Reading the records below, find how many lines include the word "computer" and give that number alone.

Task input:
*** Block opens ***
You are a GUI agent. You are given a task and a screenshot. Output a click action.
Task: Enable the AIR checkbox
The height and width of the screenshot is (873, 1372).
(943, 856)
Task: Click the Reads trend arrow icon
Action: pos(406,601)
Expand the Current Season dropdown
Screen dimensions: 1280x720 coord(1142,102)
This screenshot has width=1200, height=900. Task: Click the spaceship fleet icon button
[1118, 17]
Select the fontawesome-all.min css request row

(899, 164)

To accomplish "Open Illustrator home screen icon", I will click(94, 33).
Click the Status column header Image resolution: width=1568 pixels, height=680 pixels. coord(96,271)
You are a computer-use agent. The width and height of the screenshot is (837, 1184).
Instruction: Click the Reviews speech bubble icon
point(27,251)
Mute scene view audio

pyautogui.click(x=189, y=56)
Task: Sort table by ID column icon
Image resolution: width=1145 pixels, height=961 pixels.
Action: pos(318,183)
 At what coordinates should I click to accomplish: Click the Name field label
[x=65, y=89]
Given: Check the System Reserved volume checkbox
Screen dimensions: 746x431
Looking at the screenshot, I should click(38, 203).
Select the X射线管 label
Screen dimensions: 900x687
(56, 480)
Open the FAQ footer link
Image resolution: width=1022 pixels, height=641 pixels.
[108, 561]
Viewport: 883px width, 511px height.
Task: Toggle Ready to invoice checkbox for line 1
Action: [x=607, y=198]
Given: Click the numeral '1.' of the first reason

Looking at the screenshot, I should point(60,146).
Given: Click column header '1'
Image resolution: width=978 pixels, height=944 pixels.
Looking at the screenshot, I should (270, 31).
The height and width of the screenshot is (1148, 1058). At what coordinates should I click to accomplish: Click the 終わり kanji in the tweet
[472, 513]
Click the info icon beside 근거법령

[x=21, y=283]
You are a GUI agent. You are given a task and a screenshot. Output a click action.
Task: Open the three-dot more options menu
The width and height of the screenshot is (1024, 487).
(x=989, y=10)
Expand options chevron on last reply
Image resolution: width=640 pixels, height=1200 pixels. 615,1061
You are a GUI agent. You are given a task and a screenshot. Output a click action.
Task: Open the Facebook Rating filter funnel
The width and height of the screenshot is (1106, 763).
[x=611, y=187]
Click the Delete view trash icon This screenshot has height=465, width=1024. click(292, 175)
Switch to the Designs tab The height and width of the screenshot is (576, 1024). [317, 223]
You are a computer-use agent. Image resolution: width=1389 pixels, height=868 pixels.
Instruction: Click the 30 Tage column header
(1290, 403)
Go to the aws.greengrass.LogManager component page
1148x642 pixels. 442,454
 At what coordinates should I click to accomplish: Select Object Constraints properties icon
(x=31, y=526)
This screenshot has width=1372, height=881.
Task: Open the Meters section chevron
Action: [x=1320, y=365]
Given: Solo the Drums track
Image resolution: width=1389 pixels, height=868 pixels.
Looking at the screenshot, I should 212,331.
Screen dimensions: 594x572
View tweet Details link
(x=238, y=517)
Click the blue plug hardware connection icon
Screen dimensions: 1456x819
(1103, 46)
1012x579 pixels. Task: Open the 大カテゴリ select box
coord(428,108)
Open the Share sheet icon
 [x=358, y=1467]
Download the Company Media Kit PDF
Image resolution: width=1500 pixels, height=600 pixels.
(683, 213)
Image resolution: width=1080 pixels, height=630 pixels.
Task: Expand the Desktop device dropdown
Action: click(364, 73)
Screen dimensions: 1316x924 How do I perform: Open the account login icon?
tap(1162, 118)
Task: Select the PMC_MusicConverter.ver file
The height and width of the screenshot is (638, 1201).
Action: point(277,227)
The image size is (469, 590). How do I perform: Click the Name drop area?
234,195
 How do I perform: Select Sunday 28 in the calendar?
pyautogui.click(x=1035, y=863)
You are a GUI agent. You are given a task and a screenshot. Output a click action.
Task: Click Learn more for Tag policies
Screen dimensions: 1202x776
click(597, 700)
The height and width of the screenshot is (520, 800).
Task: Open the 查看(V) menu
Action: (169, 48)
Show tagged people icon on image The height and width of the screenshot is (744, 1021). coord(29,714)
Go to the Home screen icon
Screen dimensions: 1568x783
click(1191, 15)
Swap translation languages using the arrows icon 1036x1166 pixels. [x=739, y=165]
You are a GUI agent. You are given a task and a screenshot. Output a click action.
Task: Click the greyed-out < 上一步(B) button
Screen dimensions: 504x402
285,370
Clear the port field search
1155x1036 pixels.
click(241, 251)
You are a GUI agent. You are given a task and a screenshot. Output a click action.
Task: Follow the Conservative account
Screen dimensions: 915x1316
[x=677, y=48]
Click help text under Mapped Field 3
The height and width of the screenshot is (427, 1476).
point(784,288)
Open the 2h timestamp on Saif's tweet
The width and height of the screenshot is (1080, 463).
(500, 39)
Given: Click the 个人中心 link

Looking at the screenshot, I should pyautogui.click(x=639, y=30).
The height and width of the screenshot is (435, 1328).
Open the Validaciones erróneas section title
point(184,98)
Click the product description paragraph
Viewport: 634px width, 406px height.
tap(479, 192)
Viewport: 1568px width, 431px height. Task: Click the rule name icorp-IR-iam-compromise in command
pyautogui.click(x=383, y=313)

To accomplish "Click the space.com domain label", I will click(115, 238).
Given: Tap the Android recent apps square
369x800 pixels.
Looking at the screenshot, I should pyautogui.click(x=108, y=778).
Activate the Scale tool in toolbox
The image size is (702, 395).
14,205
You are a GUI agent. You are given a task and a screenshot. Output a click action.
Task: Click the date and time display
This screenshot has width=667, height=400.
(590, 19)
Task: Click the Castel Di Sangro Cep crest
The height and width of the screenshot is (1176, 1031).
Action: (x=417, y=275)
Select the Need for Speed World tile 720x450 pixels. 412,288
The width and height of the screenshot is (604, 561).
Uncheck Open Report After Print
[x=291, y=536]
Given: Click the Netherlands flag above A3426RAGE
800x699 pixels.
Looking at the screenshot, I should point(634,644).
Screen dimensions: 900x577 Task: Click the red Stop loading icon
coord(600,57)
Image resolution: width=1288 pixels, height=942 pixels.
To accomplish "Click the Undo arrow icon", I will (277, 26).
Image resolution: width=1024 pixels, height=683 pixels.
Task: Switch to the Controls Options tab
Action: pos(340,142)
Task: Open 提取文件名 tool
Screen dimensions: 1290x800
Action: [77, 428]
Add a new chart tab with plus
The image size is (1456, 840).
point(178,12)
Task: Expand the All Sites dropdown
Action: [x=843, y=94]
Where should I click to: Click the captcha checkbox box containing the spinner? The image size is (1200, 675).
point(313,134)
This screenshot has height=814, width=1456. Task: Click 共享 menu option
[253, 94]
*** Block closes ***
Answer for the task: 2